-- DATASET EXTRACT start --
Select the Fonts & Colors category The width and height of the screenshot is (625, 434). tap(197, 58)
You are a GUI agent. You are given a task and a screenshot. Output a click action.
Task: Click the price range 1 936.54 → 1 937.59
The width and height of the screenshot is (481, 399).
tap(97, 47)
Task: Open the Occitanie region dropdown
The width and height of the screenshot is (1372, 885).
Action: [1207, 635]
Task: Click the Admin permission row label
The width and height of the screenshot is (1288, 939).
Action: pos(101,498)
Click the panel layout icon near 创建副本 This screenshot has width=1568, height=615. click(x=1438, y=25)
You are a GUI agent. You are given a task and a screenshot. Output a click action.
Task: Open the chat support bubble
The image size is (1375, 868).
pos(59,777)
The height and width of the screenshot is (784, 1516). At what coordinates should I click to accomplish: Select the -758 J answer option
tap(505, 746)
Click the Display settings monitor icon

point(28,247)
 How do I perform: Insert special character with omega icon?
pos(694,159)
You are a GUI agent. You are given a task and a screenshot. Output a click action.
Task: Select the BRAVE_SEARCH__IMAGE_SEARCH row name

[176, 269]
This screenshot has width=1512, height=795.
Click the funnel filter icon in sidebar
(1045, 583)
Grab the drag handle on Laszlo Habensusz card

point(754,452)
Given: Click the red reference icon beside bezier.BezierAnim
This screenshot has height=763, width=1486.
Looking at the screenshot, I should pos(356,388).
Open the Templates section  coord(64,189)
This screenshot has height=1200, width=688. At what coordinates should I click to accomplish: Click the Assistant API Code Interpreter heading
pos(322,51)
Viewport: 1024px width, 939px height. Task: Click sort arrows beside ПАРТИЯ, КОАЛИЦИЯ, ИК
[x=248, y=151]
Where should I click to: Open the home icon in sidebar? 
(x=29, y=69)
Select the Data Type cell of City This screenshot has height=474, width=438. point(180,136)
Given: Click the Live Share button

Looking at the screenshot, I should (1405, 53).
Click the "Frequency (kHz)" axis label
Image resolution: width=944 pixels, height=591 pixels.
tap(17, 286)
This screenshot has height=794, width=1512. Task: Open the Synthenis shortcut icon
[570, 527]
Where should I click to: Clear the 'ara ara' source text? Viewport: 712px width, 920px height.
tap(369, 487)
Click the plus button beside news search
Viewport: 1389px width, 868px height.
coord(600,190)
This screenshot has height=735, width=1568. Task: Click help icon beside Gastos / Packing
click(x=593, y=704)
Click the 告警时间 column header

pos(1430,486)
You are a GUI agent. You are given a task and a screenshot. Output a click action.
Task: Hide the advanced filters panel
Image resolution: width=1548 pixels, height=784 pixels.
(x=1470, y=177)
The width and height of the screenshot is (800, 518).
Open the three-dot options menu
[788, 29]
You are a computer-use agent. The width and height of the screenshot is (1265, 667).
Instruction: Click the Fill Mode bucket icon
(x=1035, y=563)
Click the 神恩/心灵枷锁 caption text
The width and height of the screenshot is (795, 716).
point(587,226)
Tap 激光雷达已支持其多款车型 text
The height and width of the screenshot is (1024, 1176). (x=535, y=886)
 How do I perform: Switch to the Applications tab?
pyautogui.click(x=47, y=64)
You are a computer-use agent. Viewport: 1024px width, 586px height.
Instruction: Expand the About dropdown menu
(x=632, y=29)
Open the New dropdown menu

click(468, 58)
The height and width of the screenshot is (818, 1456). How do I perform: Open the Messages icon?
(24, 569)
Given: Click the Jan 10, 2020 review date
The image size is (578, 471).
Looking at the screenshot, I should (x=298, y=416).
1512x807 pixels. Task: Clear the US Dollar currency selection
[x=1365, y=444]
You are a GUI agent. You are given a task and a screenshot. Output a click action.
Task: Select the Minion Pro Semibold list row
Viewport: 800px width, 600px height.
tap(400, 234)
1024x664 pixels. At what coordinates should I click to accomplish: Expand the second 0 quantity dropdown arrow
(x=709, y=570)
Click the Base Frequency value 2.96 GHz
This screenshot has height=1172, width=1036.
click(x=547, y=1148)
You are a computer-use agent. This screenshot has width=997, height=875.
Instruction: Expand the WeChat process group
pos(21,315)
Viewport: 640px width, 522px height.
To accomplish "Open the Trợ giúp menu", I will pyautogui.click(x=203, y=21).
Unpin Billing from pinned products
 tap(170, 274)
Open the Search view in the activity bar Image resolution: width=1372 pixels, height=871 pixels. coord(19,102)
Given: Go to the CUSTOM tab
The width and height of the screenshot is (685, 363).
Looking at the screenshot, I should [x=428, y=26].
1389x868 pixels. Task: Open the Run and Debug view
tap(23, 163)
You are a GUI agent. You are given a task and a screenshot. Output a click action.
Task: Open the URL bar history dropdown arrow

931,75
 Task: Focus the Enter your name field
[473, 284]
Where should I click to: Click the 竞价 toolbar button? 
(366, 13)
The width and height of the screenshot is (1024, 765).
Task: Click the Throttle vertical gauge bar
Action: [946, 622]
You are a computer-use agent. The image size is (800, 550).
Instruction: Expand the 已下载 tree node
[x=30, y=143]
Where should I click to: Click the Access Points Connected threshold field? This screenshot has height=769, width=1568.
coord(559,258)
-- DATASET EXTRACT end --
=== SET EXERCISE ===
Reproduce the entire material above, replacing every occurrence of "GUI agent" with "interface agent" and leaving all other text unchanged.

=== FINAL RESULT ===
Select the Fonts & Colors category The width and height of the screenshot is (625, 434). tap(197, 58)
You are a interface agent. You are given a task and a screenshot. Output a click action.
Task: Click the price range 1 936.54 → 1 937.59
The width and height of the screenshot is (481, 399).
tap(97, 47)
Task: Open the Occitanie region dropdown
The width and height of the screenshot is (1372, 885).
Action: [1207, 635]
Task: Click the Admin permission row label
The width and height of the screenshot is (1288, 939).
Action: pos(101,498)
Click the panel layout icon near 创建副本 This screenshot has width=1568, height=615. click(x=1438, y=25)
You are a interface agent. You are given a task and a screenshot. Output a click action.
Task: Open the chat support bubble
The image size is (1375, 868).
pos(59,777)
The height and width of the screenshot is (784, 1516). At what coordinates should I click to accomplish: Select the -758 J answer option
tap(505, 746)
Click the Display settings monitor icon

point(28,247)
 How do I perform: Insert special character with omega icon?
pos(694,159)
You are a interface agent. You are given a task and a screenshot. Output a click action.
Task: Select the BRAVE_SEARCH__IMAGE_SEARCH row name

[176, 269]
This screenshot has width=1512, height=795.
Click the funnel filter icon in sidebar
(1045, 583)
Grab the drag handle on Laszlo Habensusz card

point(754,452)
Given: Click the red reference icon beside bezier.BezierAnim
This screenshot has height=763, width=1486.
Looking at the screenshot, I should pos(356,388).
Open the Templates section  coord(64,189)
This screenshot has height=1200, width=688. At what coordinates should I click to accomplish: Click the Assistant API Code Interpreter heading
pos(322,51)
Viewport: 1024px width, 939px height. Task: Click sort arrows beside ПАРТИЯ, КОАЛИЦИЯ, ИК
[x=248, y=151]
Where should I click to: Open the home icon in sidebar? 
(x=29, y=69)
Select the Data Type cell of City This screenshot has height=474, width=438. point(180,136)
Given: Click the Live Share button

Looking at the screenshot, I should (1405, 53).
Click the "Frequency (kHz)" axis label
Image resolution: width=944 pixels, height=591 pixels.
tap(17, 286)
This screenshot has height=794, width=1512. Task: Open the Synthenis shortcut icon
[570, 527]
Where should I click to: Clear the 'ara ara' source text? Viewport: 712px width, 920px height.
tap(369, 487)
Click the plus button beside news search
Viewport: 1389px width, 868px height.
coord(600,190)
This screenshot has height=735, width=1568. Task: Click help icon beside Gastos / Packing
click(x=593, y=704)
Click the 告警时间 column header

pos(1430,486)
You are a interface agent. You are given a task and a screenshot. Output a click action.
Task: Hide the advanced filters panel
Image resolution: width=1548 pixels, height=784 pixels.
(x=1470, y=177)
The width and height of the screenshot is (800, 518).
Open the three-dot options menu
[788, 29]
You are a computer-use agent. The width and height of the screenshot is (1265, 667).
Instruction: Click the Fill Mode bucket icon
(x=1035, y=563)
Click the 神恩/心灵枷锁 caption text
The width and height of the screenshot is (795, 716).
point(587,226)
Tap 激光雷达已支持其多款车型 text
The height and width of the screenshot is (1024, 1176). (x=535, y=886)
 How do I perform: Switch to the Applications tab?
pyautogui.click(x=47, y=64)
You are a computer-use agent. Viewport: 1024px width, 586px height.
Instruction: Expand the About dropdown menu
(x=632, y=29)
Open the New dropdown menu

click(468, 58)
The height and width of the screenshot is (818, 1456). How do I perform: Open the Messages icon?
(24, 569)
Given: Click the Jan 10, 2020 review date
The image size is (578, 471).
Looking at the screenshot, I should (x=298, y=416).
1512x807 pixels. Task: Clear the US Dollar currency selection
[x=1365, y=444]
You are a interface agent. You are given a task and a screenshot. Output a click action.
Task: Select the Minion Pro Semibold list row
Viewport: 800px width, 600px height.
tap(400, 234)
1024x664 pixels. At what coordinates should I click to accomplish: Expand the second 0 quantity dropdown arrow
(x=709, y=570)
Click the Base Frequency value 2.96 GHz
This screenshot has height=1172, width=1036.
click(x=547, y=1148)
You are a computer-use agent. This screenshot has width=997, height=875.
Instruction: Expand the WeChat process group
pos(21,315)
Viewport: 640px width, 522px height.
To accomplish "Open the Trợ giúp menu", I will pyautogui.click(x=203, y=21).
Unpin Billing from pinned products
 tap(170, 274)
Open the Search view in the activity bar Image resolution: width=1372 pixels, height=871 pixels. coord(19,102)
Given: Go to the CUSTOM tab
The width and height of the screenshot is (685, 363).
Looking at the screenshot, I should [x=428, y=26].
1389x868 pixels. Task: Open the Run and Debug view
tap(23, 163)
You are a interface agent. You are given a task and a screenshot. Output a click action.
Task: Open the URL bar history dropdown arrow

931,75
 Task: Focus the Enter your name field
[473, 284]
Where should I click to: Click the 竞价 toolbar button? 
(366, 13)
The width and height of the screenshot is (1024, 765).
Task: Click the Throttle vertical gauge bar
Action: [946, 622]
You are a computer-use agent. The image size is (800, 550).
Instruction: Expand the 已下载 tree node
[x=30, y=143]
Where should I click to: Click the Access Points Connected threshold field? This screenshot has height=769, width=1568.
coord(559,258)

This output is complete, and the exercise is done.